INFORMATION GIVEN —
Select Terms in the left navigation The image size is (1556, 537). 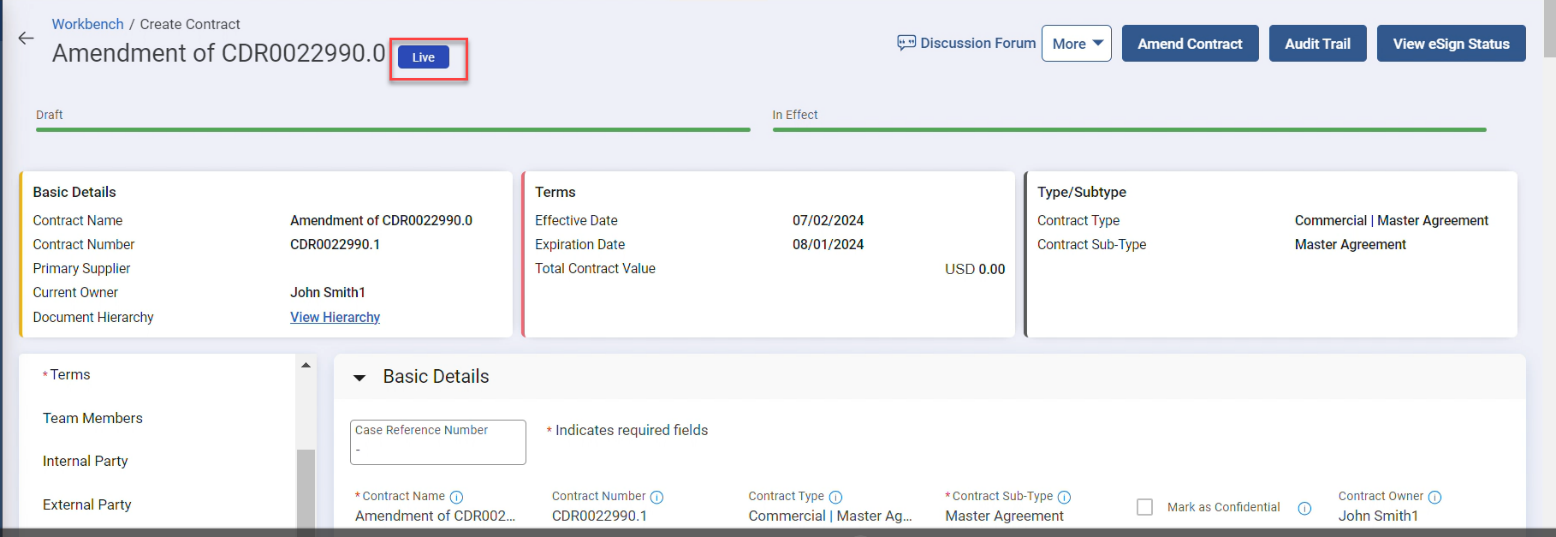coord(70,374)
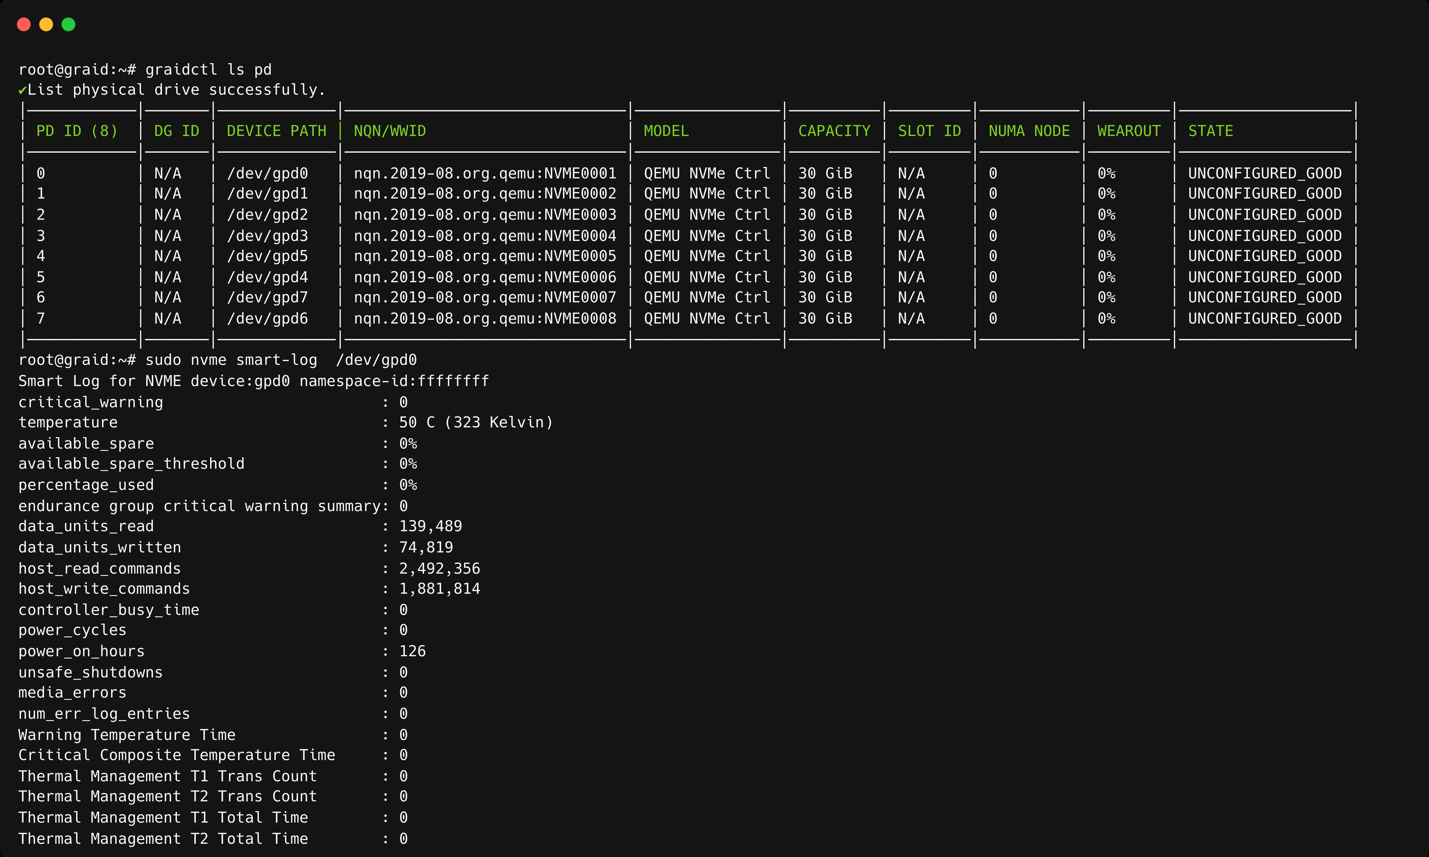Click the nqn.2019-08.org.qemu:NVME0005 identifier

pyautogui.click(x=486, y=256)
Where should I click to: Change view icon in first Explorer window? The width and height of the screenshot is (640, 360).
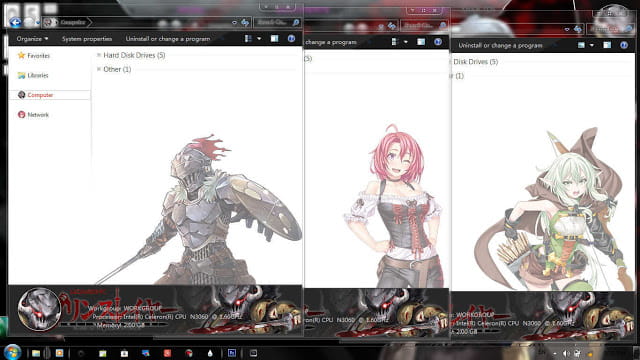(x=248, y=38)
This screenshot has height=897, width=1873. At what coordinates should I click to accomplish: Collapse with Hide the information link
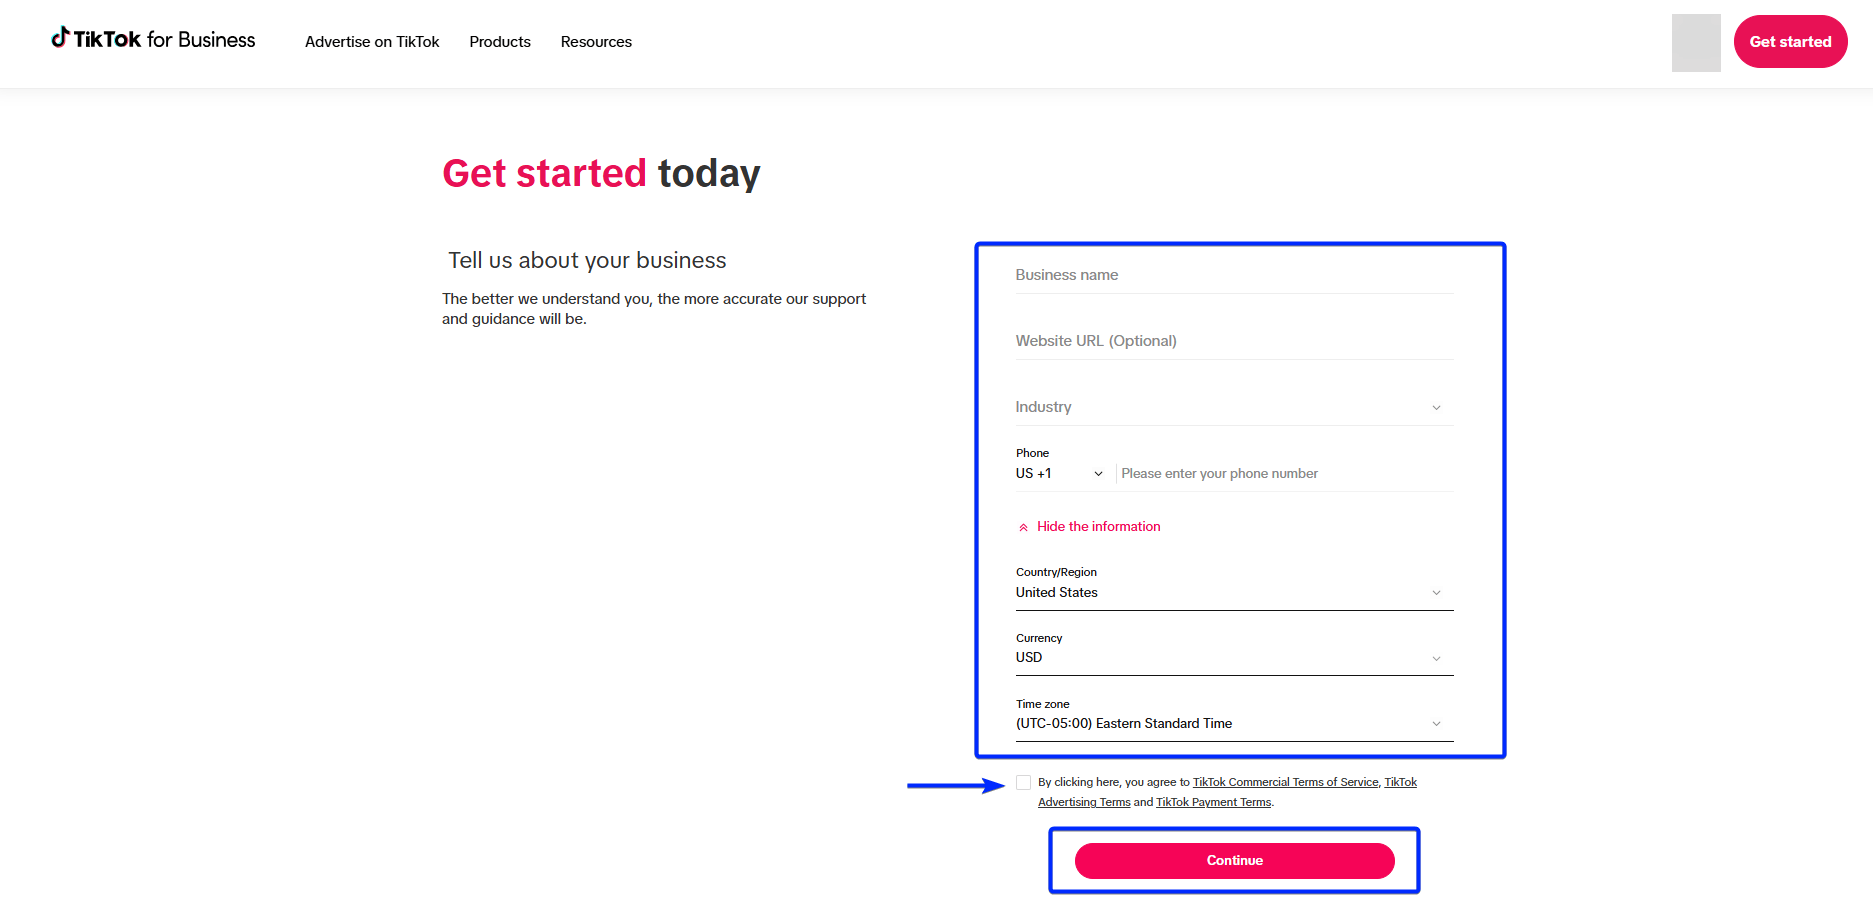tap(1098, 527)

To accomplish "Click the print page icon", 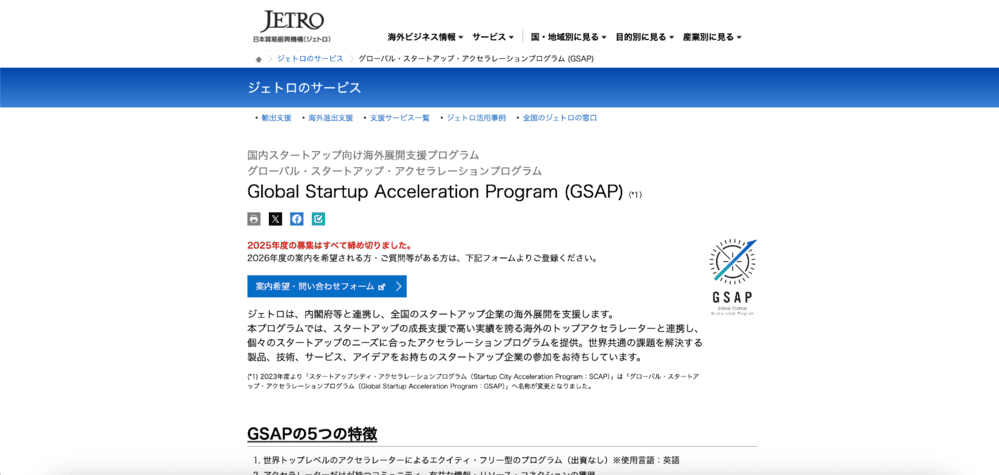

TRY IT —
Nothing but the lines from the one containing "This screenshot has" through the end of the listing is to be output, and those lines are to be output exactly, pictures excluded.

EXPECTED ANSWER —
This screenshot has height=897, width=1873. At what coordinates should I click to accomplish: Collapse with Hide the information link
tap(1098, 527)

To accomplish "Click the print page icon", 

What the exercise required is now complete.